I'm trying to read a csv file which has timestamps till nano seconds. sample content of file TestTimestamp.csv-
spark- 2.4.0, scala - 2.11.11
/**
* TestTimestamp.csv -
* 101,2019-SEP-23 11.42.35.456789123 AM
*
*/
Tried to read it using timestampFormat = "yyyy-MMM-dd hh.mm.ss.SSSSSSSSS aaa"
val dataSchema = StructType(Array(StructField("ID", DoubleType, true), StructField("Created_TS", TimestampType, true)))
val data = spark.read.format("csv")
.option("header", "false")
.option("inferSchema", "false")
.option("treatEmptyValuesAsNulls", "true")
//.option("nullValue", "")
.option("dateFormat", "yyyy-MMM-dd")
.option("timestampFormat", "yyyy-MMM-dd hh.mm.ss.SSSSSSSSS aaa")
.schema(dataSchema)
.load("C:\\TestData\\Raw\\TetraPak\\Shipments\\TestTimeStamp.csv")

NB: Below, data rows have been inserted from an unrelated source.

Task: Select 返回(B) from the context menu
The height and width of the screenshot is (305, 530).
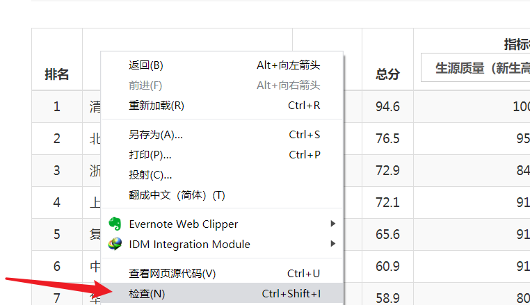Action: tap(222, 65)
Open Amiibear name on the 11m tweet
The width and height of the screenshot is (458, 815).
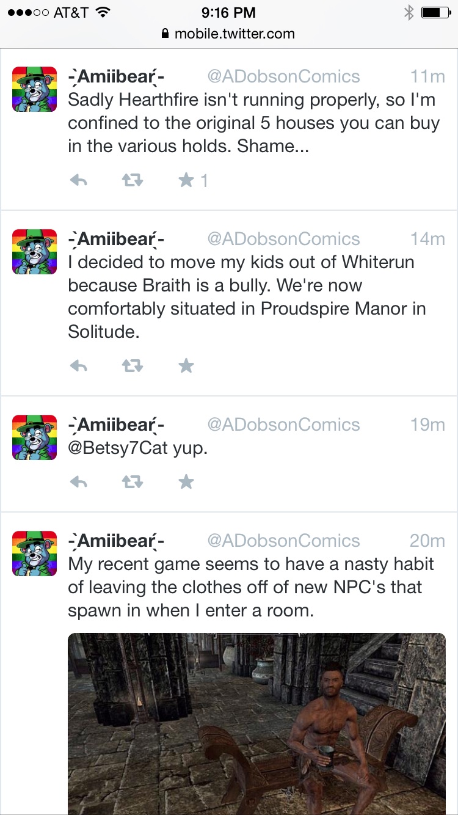tap(116, 77)
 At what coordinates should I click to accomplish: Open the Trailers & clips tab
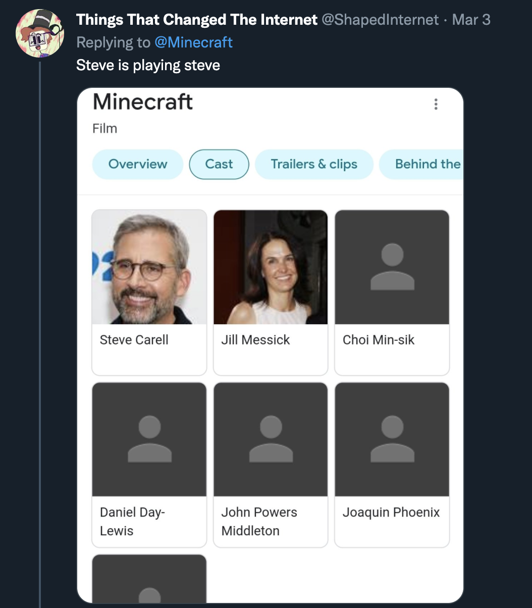[314, 164]
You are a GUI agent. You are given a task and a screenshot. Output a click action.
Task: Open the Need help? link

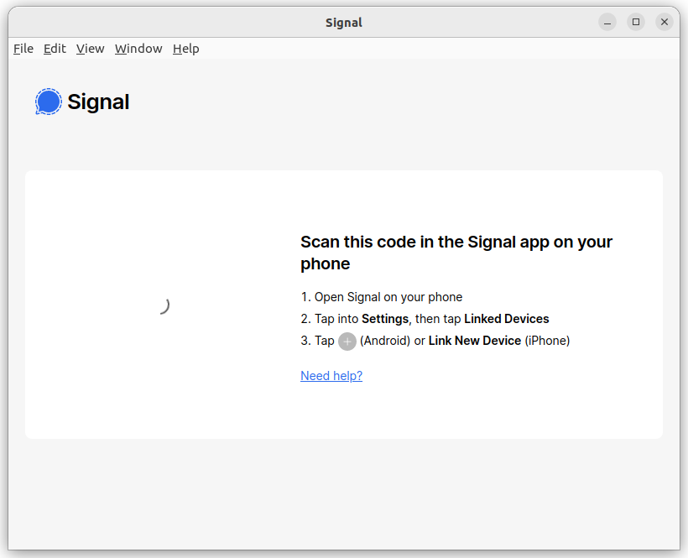tap(331, 375)
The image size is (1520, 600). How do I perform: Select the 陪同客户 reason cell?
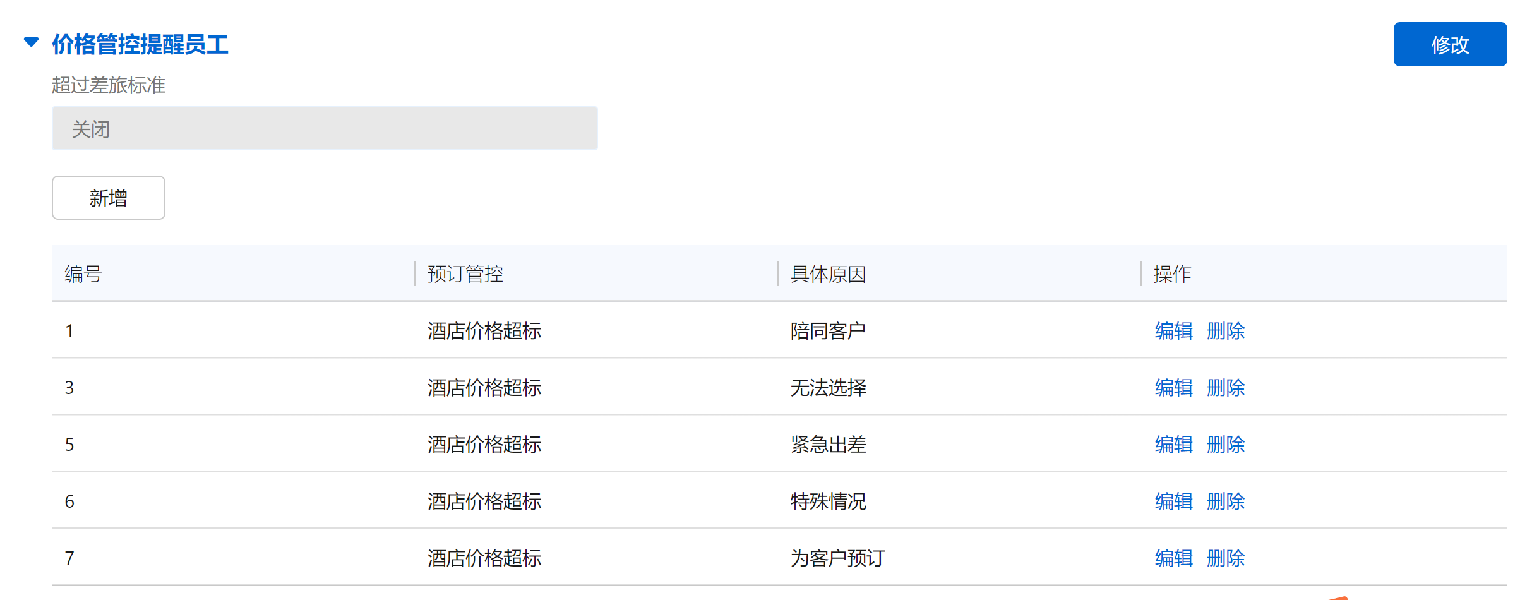[x=828, y=331]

data.select('Created_TS).show
Output which I get is completely wrong date-time. 23rd Sept got changed to 28th September
+--------------------+
| Created_TS|
+--------------------+
|2019-09-28 18:35:...|
+--------------------+
Even if I have Hours in 24 Hour formats like - "2019-SEP-23 16.42.35.456789123" and I try to use only first few digits of second fractions by giving timestampFormat = "yyyy-MMM-dd HH.mm.ss.SSS"
similar incorrect result-
val data2 = spark.read.format("csv")
.option("header", "false")
.option("inferSchema", "false")
.option("treatEmptyValuesAsNulls", "true")
//.option("nullValue", "")
.option("dateFormat", "yyyy-MMM-dd")
.option("timestampFormat", "yyyy-MMM-dd hh.mm.ss.SSS")
.schema(dataSchema)
.load("C:\\TestData\\Raw\\TetraPak\\Shipments\\TestTimeStamp.csv")
data2.select('Created_TS).show
+--------------------+
| Created_TS|
+--------------------+
|2019-09-28 23:35:...|
+--------------------+
is there any way to parse such timestamp strings while creating dataframe using csv reader ?